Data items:
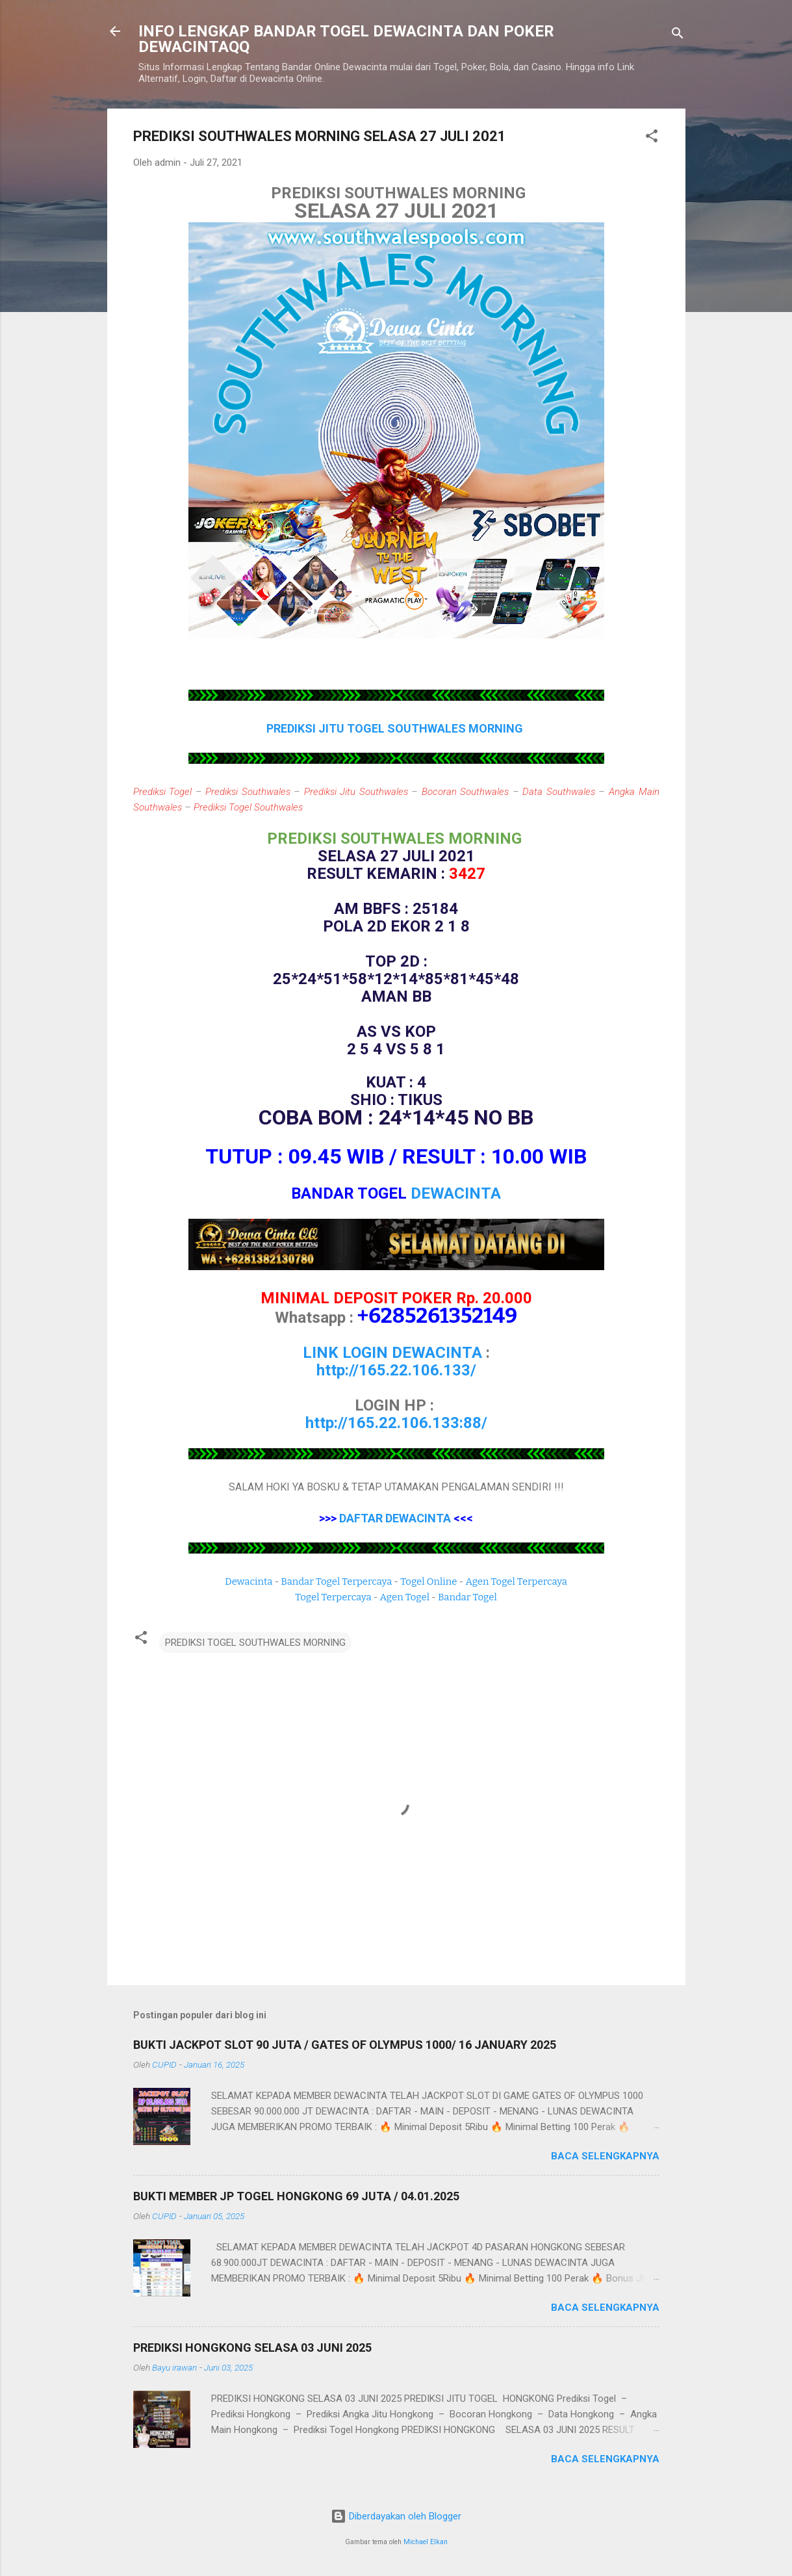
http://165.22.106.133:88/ (396, 1423)
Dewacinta (248, 1581)
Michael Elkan (425, 2542)
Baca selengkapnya (605, 2156)
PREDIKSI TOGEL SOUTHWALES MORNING (255, 1642)
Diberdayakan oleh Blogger (396, 2516)
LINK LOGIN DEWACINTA (392, 1353)
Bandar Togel (467, 1597)
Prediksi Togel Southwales (248, 807)
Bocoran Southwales (465, 792)
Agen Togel (404, 1597)
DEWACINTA (456, 1193)
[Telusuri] (677, 35)
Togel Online (428, 1581)
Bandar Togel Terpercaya (336, 1581)
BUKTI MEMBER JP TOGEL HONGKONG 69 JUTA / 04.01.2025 (296, 2196)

▸ Your task
Express the lines as a JSON list of strings, one string per line. Begin at the line that contains "Baca selengkapnya (605, 2156)", go through the final line, and leave out any blank lines.

▸ Solution for this exercise
[
  "Baca selengkapnya (605, 2156)",
  "PREDIKSI TOGEL SOUTHWALES MORNING (255, 1642)",
  "Diberdayakan oleh Blogger (396, 2516)",
  "LINK LOGIN DEWACINTA (392, 1353)",
  "Bandar Togel (467, 1597)",
  "Prediksi Togel Southwales (248, 807)",
  "Bocoran Southwales (465, 792)",
  "Agen Togel (404, 1597)",
  "DEWACINTA (456, 1193)",
  "[Telusuri] (677, 35)",
  "Togel Online (428, 1581)",
  "Bandar Togel Terpercaya (336, 1581)",
  "BUKTI MEMBER JP TOGEL HONGKONG 69 JUTA / 04.01.2025 (296, 2196)"
]